Opinion | Hope on the menu when Beijing's man goes to lunch at Legco
Alice Wu says the lunch between lawmakers and Beijing's top man in Hong Kong offers a realopportunity for political change

The most important political lunch since the handover is going to happen tomorrow, when a groundbreaking gathering of lawmakers from across the political spectrum will sit down, for the first time, with the director of the central government's liaison office, Zhang Xiaoming. My guess is that nothing cataclysmic will happen. It's just a lunch, or a "social occasion", as Legislative Council president Jasper Tsang Yok-sing put it.

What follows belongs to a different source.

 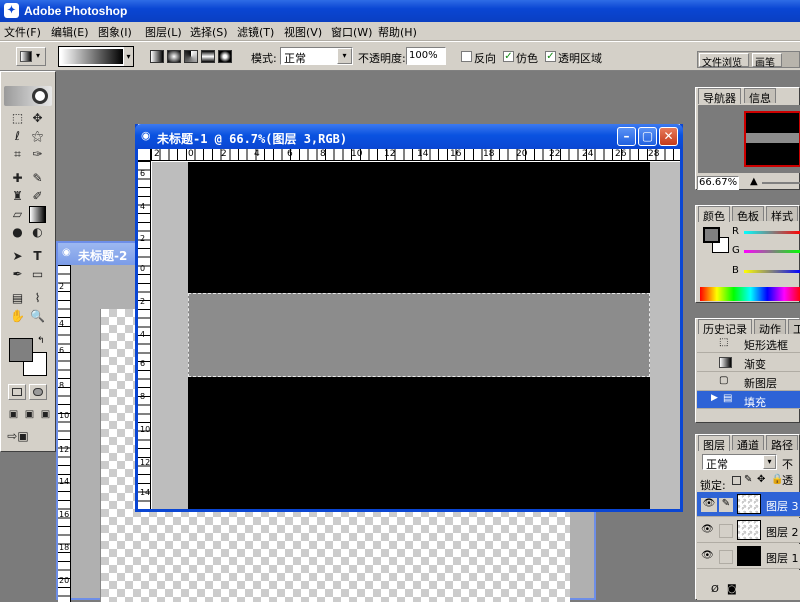 What do you see at coordinates (30, 414) in the screenshot?
I see `full-screen-menu-icon: ▣` at bounding box center [30, 414].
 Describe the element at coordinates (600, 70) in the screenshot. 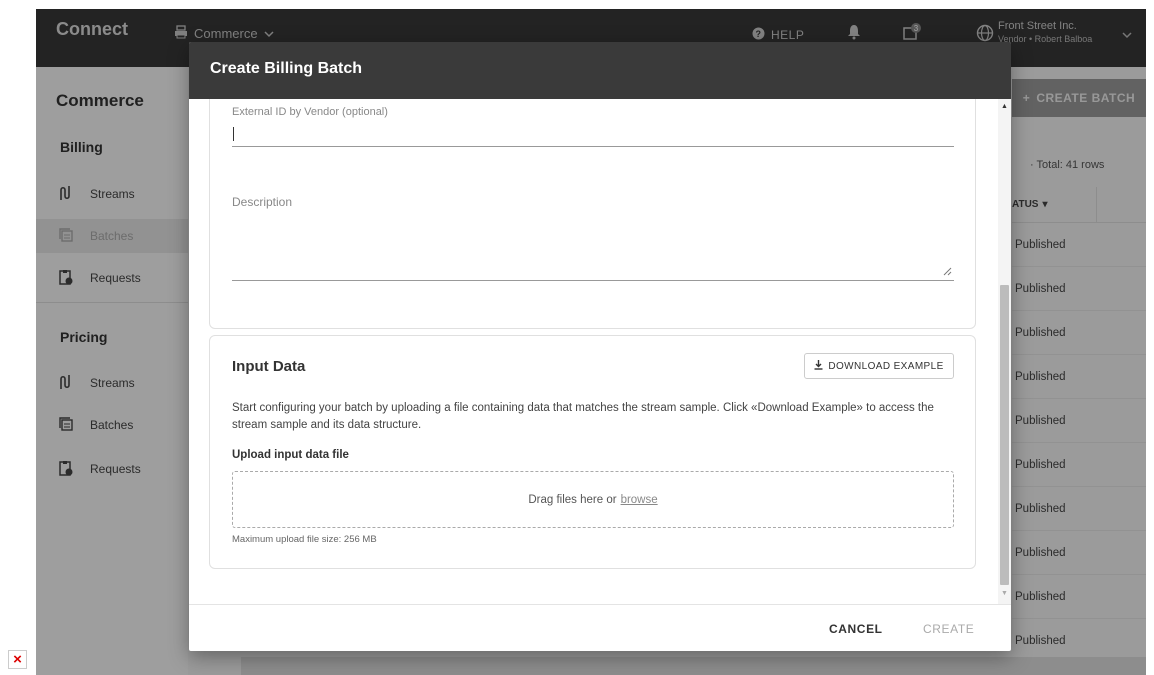

I see `dialog-title: Create Billing Batch` at that location.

But it is symbolically significant. Whether one sees it as a threat of more mainland interference in the city's affairs or a long overdue step to get any sort of meaningful conversation going, the lunch is lighting up our political landscape.

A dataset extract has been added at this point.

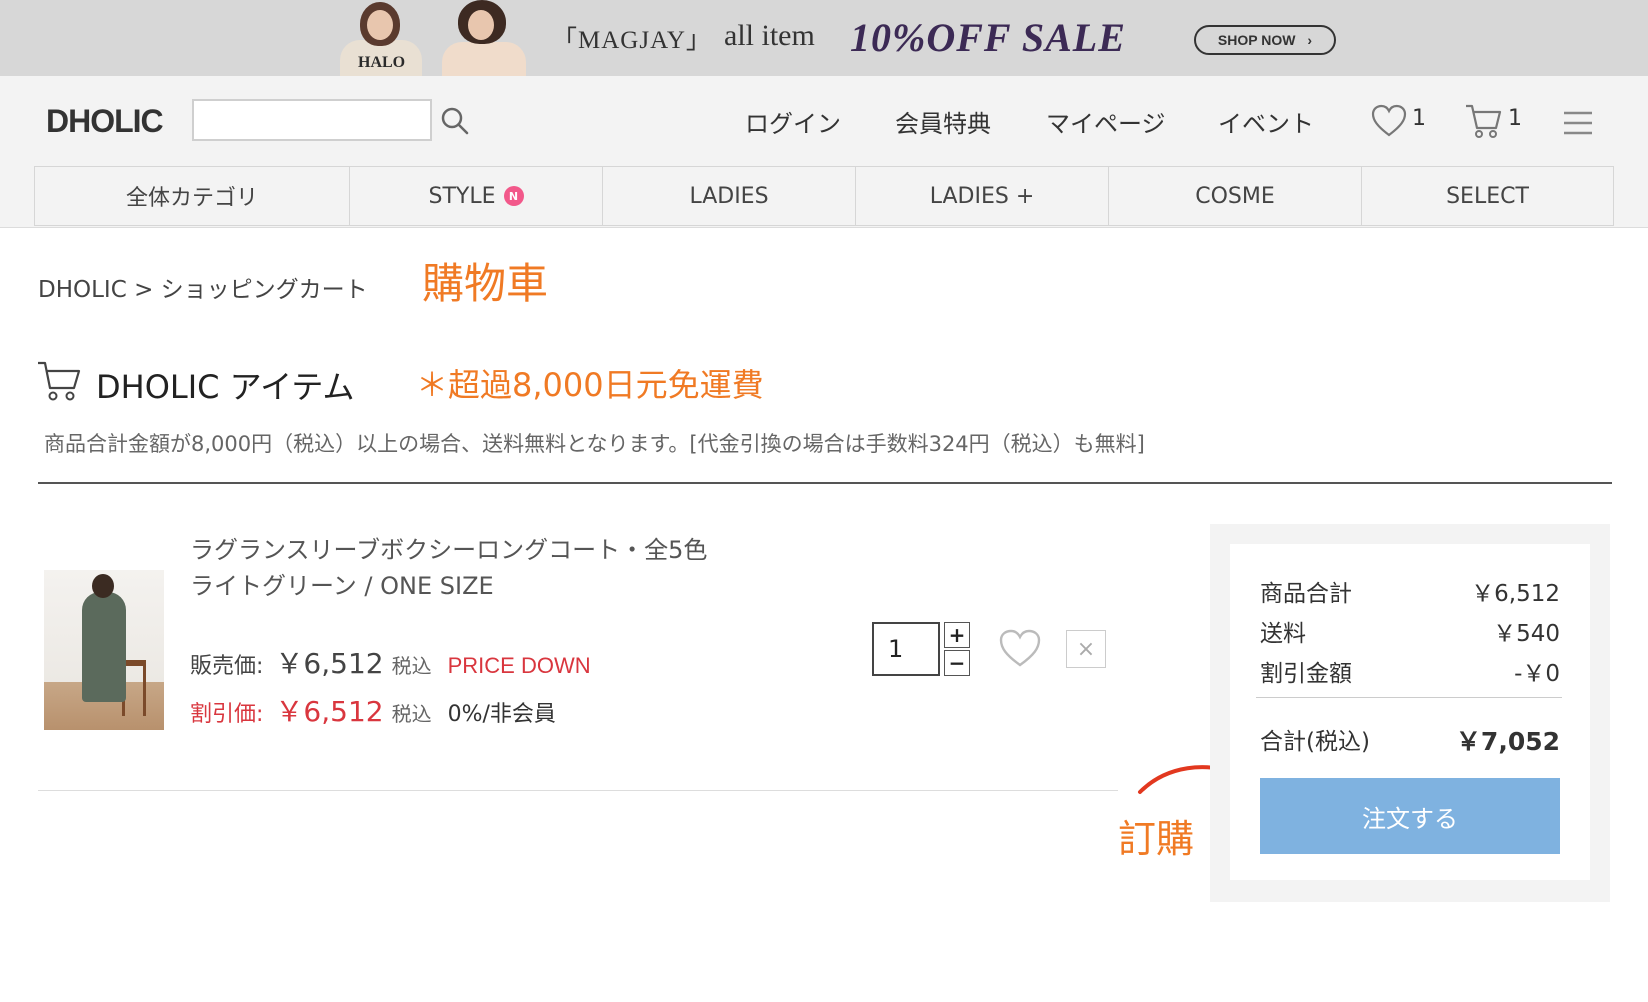 This screenshot has height=1002, width=1648. What do you see at coordinates (1315, 742) in the screenshot?
I see `total-label: 合計(税込)` at bounding box center [1315, 742].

The fact that the lunch will be served on local lawmakers' turf is significant. As hosts, lawmakers, especially the more experienced ones, will get the chance to show they can be a classy bunch. The last time an attempt was made for legislators to communicate directly with top mainland officials was in 2005, in Guangdong. The matchmaker was then chief executive Donald Tsang Yam-kuen and the lawmakers were guests. Legco opening its dining hall to host Zhang is, in itself, a milestone.

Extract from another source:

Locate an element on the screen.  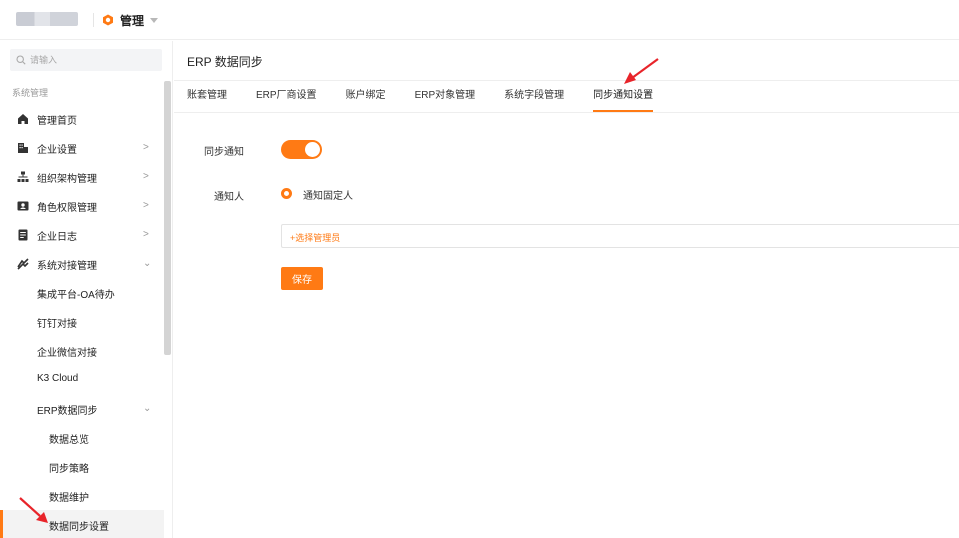
sidebar-item-label: 数据同步设置 is located at coordinates (79, 528).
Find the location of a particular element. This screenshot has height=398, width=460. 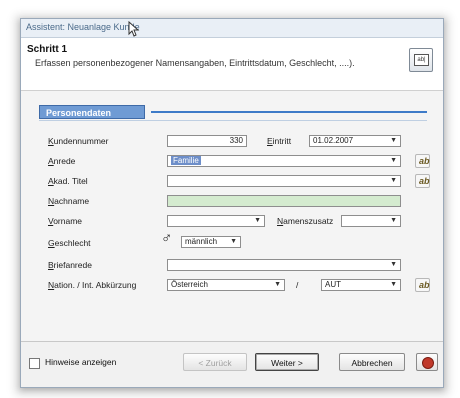

kundennummer-label: Kundennummer is located at coordinates (78, 141).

Zhang, for his part, can show whether he can be a gracious guest. His self-proclaimed readiness for the occasion will undoubtedly be put to the test with some of the "treats" his hosts have in store. And if he emerges as an open, easy-going, gracious and thoughtful guest, it will offer the public an alternative view from the tight-handedness and rigid caricatures of mainland officials, particularly in debate about constitutional reform. If Zhang succeeds, he will not only be breaking the ice with politicians, but with ordinary folk.
At a time of especially strained relations, the timing of this lunch is momentous. Zhang can put to use all the years of experience he has in dealing with Hong Kong affairs. Getting the ball rolling for new electoral arrangements need not be a job only for the government.
The lunch must serve as a first step in starting a conversation that extends to Beijing a place at our table. Offering that "place" - stipulated by our Basic Law and the political reality that Beijing must give its stamp of approval - is perhaps our best defence against threats and fears of meddling. The old forms of communication - a communiqué via isolation, or speaking through intermediate channels, whether the media or "agents" - makes little sense when it can be done across dining tables. It serves everyone's interests to make sure this lunch is more than a "PR programme", as one legislator called it.